Rules Engine Processing Delays for few customers

Incident Report for Gainsight

Resolved

Root Cause:
A Transient Network fault resulted in a few of the running processes getting into a hung state. While the resiliency ensured the subsequent jobs to succeed, a few hung jobs remained in the queue for a longer time.

Recovery Action :
a) Restarting of services
b) Manual intervention to retrigger the hung jobs
c) Timeline entries are populated

Preventive action:
While the applications have a high level of resiliency in place to handle network issues, we are working on further enhancements to catch even remote cases.

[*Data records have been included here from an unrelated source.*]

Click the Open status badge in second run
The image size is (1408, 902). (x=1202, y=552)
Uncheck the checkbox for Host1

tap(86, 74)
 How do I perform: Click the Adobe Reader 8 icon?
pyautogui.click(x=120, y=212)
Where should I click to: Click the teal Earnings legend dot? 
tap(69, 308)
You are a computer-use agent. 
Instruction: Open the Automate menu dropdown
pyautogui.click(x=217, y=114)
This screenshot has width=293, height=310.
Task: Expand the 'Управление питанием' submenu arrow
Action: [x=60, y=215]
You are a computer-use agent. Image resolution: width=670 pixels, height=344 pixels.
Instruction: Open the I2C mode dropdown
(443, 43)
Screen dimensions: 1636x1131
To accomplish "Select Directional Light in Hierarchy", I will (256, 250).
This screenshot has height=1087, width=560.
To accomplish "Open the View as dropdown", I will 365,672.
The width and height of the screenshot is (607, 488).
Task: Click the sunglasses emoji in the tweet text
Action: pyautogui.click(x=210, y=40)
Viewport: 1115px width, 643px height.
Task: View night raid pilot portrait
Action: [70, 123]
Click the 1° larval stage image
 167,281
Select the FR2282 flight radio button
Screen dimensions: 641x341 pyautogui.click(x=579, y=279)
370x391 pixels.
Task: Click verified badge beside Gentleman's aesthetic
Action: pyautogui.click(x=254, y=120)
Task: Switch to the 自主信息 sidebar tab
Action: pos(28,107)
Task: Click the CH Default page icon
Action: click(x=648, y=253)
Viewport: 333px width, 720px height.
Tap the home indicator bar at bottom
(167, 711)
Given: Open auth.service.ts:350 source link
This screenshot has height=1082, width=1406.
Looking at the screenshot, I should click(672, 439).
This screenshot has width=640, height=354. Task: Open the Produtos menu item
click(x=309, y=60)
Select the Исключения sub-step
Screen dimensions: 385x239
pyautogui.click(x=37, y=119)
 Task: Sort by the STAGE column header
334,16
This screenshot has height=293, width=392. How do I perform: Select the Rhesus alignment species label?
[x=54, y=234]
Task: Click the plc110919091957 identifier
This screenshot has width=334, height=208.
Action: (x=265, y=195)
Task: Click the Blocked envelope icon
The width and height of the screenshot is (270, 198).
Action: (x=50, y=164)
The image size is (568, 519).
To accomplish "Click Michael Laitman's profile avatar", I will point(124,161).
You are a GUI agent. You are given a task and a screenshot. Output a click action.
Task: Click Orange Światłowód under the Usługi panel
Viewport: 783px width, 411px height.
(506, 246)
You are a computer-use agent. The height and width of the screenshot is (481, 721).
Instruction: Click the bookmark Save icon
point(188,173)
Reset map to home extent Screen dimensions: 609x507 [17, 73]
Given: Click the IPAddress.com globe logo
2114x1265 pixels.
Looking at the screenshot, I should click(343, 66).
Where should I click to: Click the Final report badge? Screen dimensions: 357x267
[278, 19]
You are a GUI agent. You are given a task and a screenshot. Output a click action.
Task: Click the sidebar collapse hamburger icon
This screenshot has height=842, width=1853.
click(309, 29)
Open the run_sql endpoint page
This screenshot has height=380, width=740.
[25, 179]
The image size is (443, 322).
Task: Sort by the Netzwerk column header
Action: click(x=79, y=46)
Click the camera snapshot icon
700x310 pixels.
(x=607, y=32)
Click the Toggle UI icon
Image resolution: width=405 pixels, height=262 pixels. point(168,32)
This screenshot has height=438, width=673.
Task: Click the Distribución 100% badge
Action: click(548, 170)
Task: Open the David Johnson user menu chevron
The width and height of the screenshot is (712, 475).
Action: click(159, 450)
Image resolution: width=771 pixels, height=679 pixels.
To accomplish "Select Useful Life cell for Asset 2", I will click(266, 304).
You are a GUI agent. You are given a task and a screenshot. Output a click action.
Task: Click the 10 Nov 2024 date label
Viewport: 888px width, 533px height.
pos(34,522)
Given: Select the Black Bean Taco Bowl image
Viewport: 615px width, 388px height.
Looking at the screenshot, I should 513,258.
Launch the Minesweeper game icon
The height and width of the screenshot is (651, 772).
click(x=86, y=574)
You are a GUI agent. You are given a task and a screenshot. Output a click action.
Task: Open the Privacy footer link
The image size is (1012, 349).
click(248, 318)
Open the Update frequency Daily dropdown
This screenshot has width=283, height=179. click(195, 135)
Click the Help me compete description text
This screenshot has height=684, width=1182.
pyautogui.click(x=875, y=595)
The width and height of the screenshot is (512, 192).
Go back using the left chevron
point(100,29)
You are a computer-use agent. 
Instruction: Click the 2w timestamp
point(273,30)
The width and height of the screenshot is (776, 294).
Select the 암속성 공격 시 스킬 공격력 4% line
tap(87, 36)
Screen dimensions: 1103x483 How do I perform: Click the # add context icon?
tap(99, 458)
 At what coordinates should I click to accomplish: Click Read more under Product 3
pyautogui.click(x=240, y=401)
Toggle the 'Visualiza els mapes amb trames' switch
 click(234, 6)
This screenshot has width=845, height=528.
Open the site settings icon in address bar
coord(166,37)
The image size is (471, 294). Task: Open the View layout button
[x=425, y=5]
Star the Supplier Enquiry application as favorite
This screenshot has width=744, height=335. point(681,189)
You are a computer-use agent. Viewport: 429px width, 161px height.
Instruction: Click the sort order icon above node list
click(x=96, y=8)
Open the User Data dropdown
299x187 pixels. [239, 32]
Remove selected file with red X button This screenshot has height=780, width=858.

We apologize for the inconvenience caused. Please reach out to support@gainsight.com if you have questions.

----
Status:
All queues are back to expected levels. Email sent between 3:30 AM and 3:30 PM UTC may not currently show in Timeline for some customers. No data was lost but we will be deploying a fix to re-synchronize timeline entries.

RCA:
We are still investigating Root Cause and will update this incident once the Timeline entries are populated and analysis is complete.

Posted Sep 01, 2020 - 18:35 UTC

Update

We have increased the capacity to process the backlog of rules and continue to investigate the cause of delay.

Posted Sep 01, 2020 - 11:37 UTC

Investigating

We are investigating reports of processing delays in the Rules Engine queue which could be effecting a subset of customers.

We will provide more information soon.

Posted Sep 01, 2020 - 10:39 UTC

This incident affected: Gainsight CS - US1 Region (US1 Rules Engine Queue).